6. Learned counsel for the petitioners submitted that impugned
transfers made by the Medical & Health Department are in breach
of Rule 8 of the Rules of 2011 and issue involved is squarely
covered by the judgment dated 15.01.2020 rendered by this Court
in case of Kiran Kumari Vs. State of Rajasthan & Ors. (SB
Civil Writ Petition No.14964/2019).
7. Mr. K.S. Rajpurohit, learned Addl. Advocate General assisted
by Mr. Rajat Arora could not controvert the legal position that the
issue involved in the present writ petition has been decided by this
Court in the case of Kiran Kumari (supra). He, however
submitted that a very important and substantial argument relating
to directory nature of the Rules of 2011 was not advanced, when
the case of Kiran Kumari (supra) was heard and decided by this
Court. He urged that as the issue of rule being directory goes to
the root of the matter, the same be considered and decided in
favour of the State and petitions be dismissed.
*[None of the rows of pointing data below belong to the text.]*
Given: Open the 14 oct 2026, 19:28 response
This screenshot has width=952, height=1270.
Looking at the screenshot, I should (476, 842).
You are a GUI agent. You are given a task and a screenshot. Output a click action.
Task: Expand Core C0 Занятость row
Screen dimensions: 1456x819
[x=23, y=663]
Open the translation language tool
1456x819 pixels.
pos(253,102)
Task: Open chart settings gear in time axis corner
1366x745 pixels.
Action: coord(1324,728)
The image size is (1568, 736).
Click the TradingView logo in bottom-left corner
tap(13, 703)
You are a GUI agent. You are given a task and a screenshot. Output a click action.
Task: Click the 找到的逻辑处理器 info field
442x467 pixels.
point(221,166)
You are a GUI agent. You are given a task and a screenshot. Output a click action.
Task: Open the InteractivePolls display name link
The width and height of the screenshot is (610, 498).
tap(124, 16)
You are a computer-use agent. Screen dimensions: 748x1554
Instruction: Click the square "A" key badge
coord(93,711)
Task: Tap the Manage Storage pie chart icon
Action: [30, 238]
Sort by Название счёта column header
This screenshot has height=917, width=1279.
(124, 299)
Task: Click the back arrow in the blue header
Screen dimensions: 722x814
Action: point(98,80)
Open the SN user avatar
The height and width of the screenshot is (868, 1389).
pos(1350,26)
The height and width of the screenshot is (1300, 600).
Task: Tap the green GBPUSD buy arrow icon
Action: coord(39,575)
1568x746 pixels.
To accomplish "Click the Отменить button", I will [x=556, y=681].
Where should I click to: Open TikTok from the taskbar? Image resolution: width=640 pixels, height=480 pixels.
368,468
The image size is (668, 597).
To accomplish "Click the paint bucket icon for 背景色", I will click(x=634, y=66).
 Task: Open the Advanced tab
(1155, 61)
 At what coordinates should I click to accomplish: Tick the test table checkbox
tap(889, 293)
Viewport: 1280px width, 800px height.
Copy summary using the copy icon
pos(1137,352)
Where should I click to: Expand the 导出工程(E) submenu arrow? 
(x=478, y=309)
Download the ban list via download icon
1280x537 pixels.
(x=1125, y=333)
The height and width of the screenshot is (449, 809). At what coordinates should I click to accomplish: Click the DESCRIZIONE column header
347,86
8. Navigating the Court through Rule 8 of the Rules of 2011, he
contended that though expression "shall" has been used in the
opening words of the Rule but the same is directory in nature.
Hence, it is not necessary for the State Government/Medical &
Health Department to seek/take consent of the Panchayati Raj
Department, before effecting transfers from one District to
another and even intra or inter-Panchayat Samiti transfers.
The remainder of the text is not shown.